1. Intro
I grew up with plasticine, drawing, and lego. The first one is your “Maya” or “blender” in real life, where you could make low to mid poly “assets”. I later took some clay sculpting courses and created “High Poly” ones. Lego would be considered your “low poly” suite. But they were still fun, and you could create some interesting things:
In their proper context, I like both.
2. Low Poly
Low poly has some practical utility, but it is also the equivalent to a “thumbnail” for an artist, or suffice as a “cartoon” Warner Brothers “Bugs Bunny” style verses the Disney’s Animated films (Cartoon, but much more realistic). It still has to follow the laws of nature, but like bugs bunny these can be exaggerated, allowing for fun imaginative liveliness, yet still retaining a pleasing believability.
So I think it depends on how you develop your models. I had fun with my earlier models in this course, and while they were certainly low poly, it did not deter them from being “animated”: Mr. Mctaggard and His Invention being one of them. I could post the others, but they are found in the Mctaggard topic.

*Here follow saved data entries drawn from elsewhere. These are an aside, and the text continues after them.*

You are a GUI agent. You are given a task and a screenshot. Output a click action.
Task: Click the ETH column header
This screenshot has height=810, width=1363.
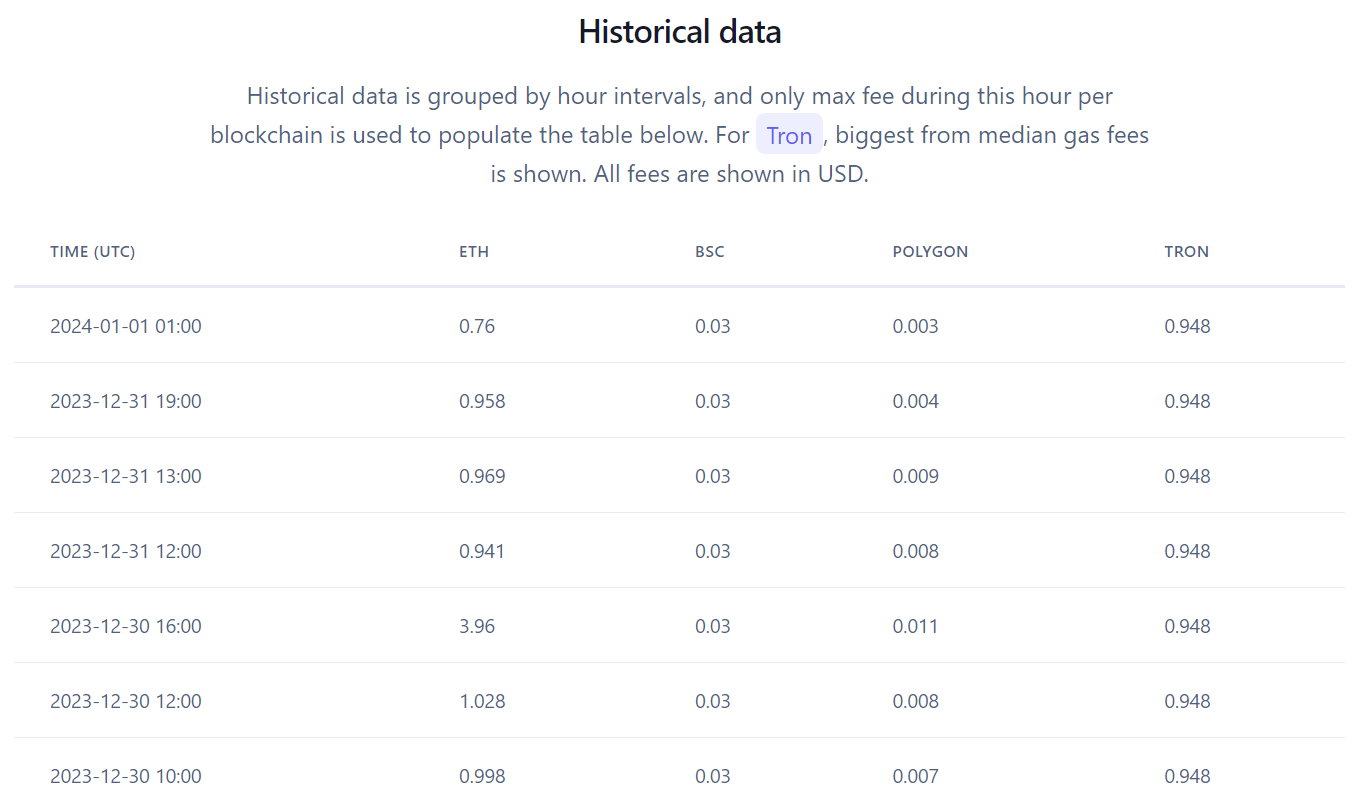click(474, 252)
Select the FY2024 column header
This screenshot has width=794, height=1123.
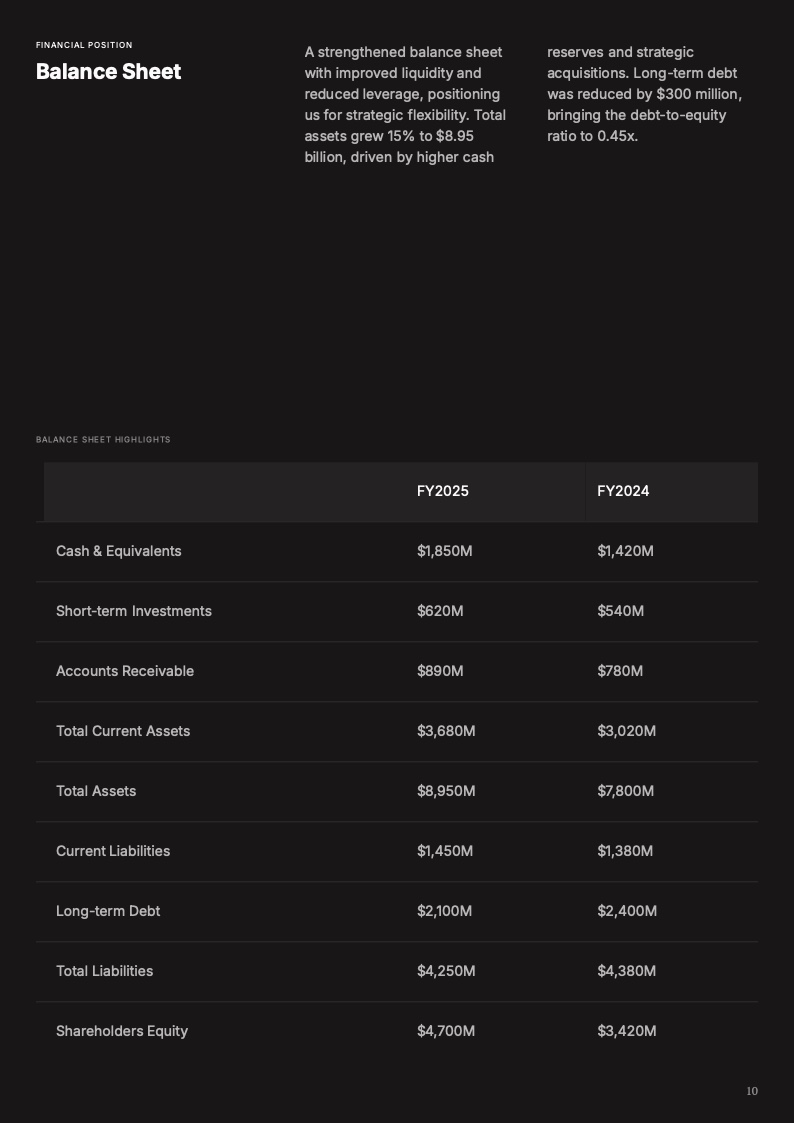point(623,491)
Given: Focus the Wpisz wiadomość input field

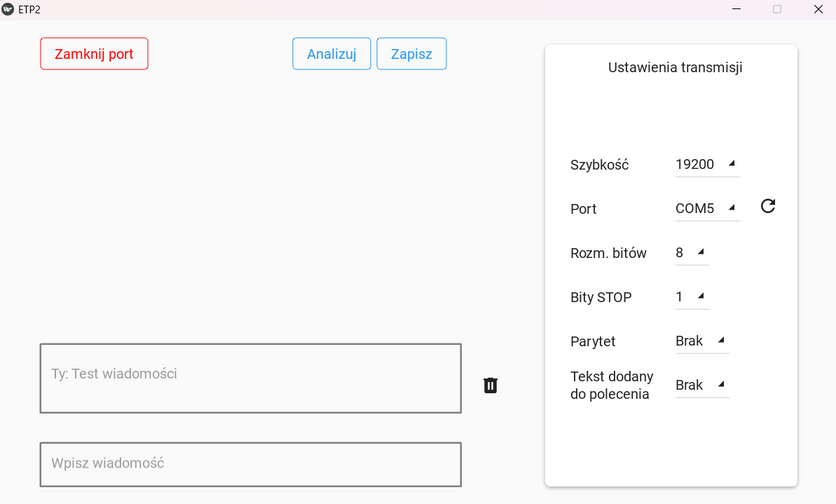Looking at the screenshot, I should point(250,464).
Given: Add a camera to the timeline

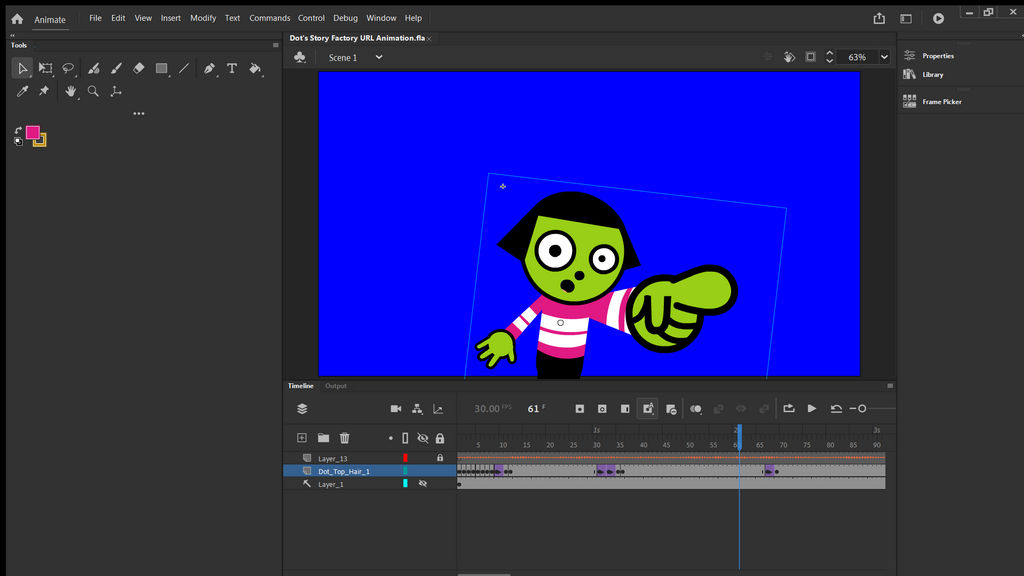Looking at the screenshot, I should (396, 407).
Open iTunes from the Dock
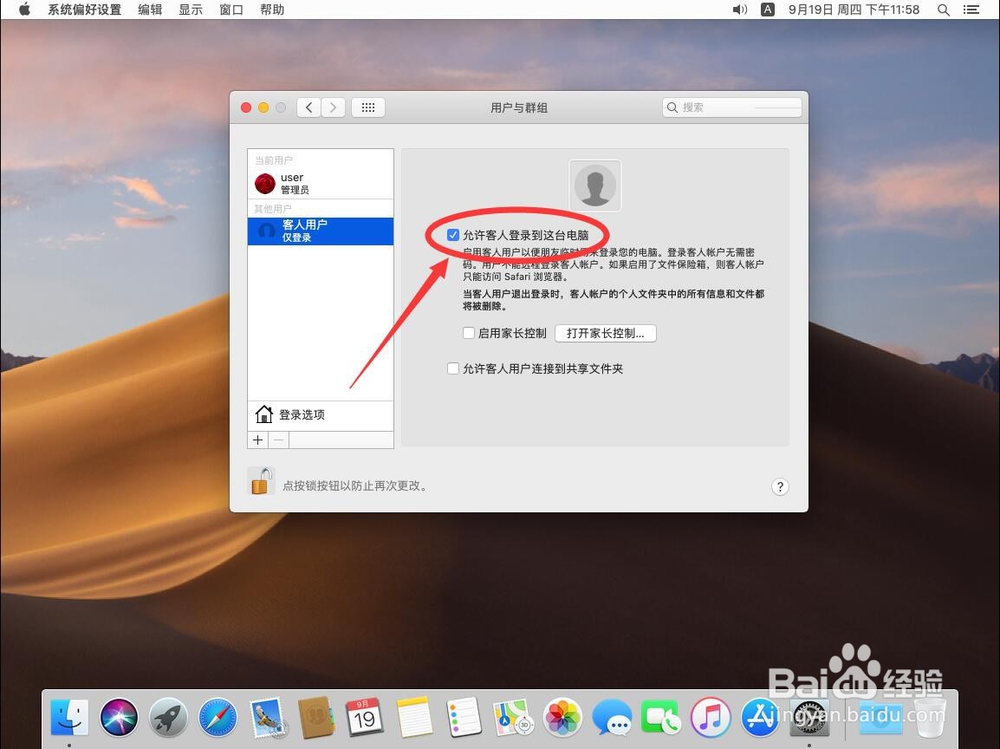The width and height of the screenshot is (1000, 749). [x=711, y=718]
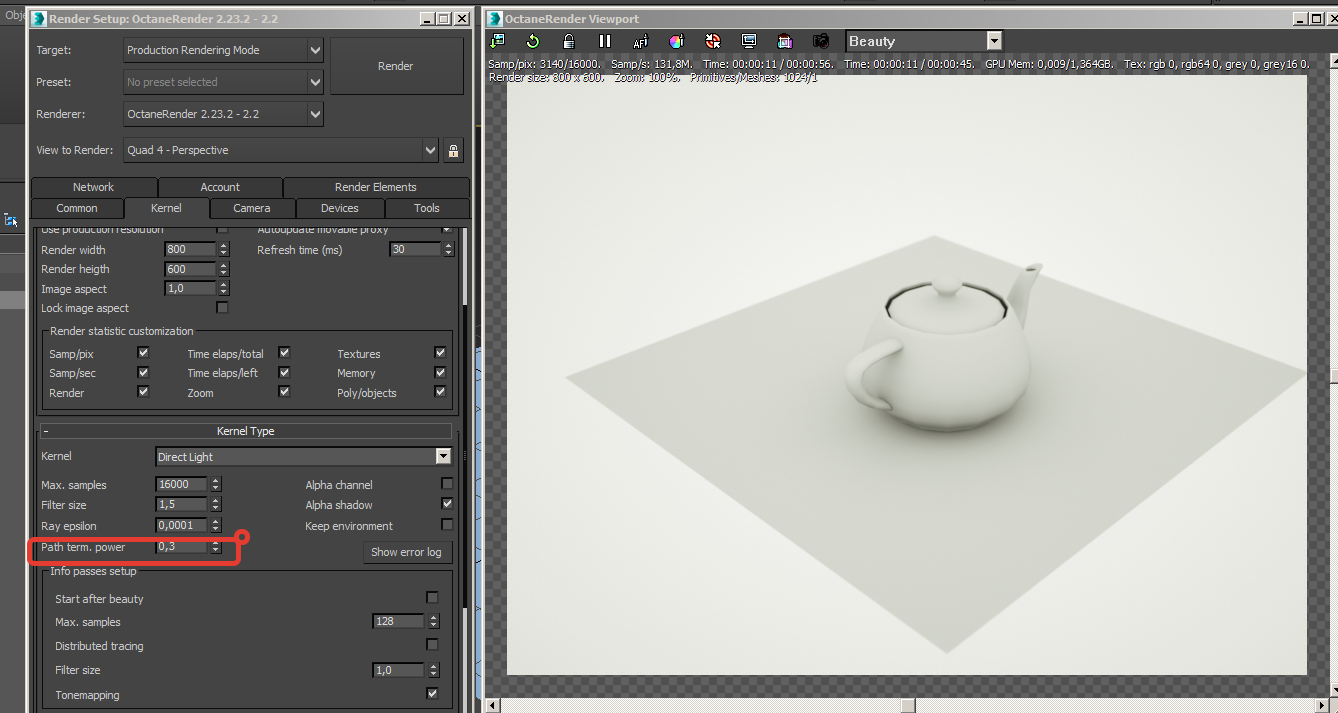Viewport: 1338px width, 713px height.
Task: Expand the Target dropdown for Production Rendering Mode
Action: tap(315, 50)
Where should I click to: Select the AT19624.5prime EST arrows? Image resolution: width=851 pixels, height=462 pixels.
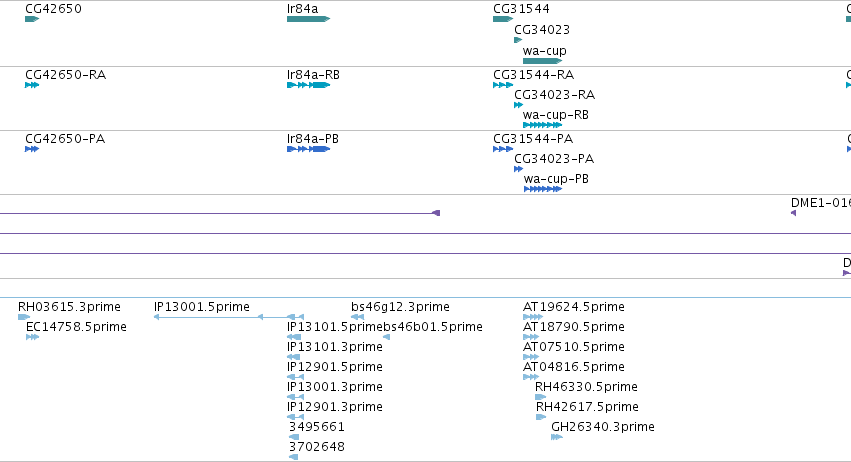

However, I will emphasis that I cannot stand Mine Craft. I tried to like it but could not. It hurts my eyes and aesthetic sensibilities. It is too edgy, blocky, and strangely makes me angry. I like to have some organic shapes in my mix of blocks. At least Lego had that. In Theory, I understand the appeal to Minecraft’s simple yet intricate physics engine. But in practice the game is ugly.
3. High Poly:
These can be both appealing but challenging. It is like still life or gesture drawings. In the creative workflow of traditional art, it is good to become familiar with reality in order to render it faithfully. If you can draw real people or objects at multiple angles realistically, then it is much easier to do anything short thereof. It is the bar to work up to, but in my mind, not one a person needs to stick to.
Try doing chin-ups, and then hold yourself up and stay there for a long period of time… you get tired and eventually have to lower yourself to rest.
4. Verdict?
Should I become proficient enough I would like to dwell somewhere in between, a “mid-Poly” developer; styled high poly, or intricate low, or however one might try to describe that large ambiguous grey area. It is like some amorphous creature that consumes high poly models and over time, in its digestive wake, it renders them down into low poly ones.
As a challenge, or as work requires, I would try rising to high-poly mountain tops, but do not shy away from dipping down into the low poly valleys to rest beside their blocky streams and to play in their simple fields once in awhile.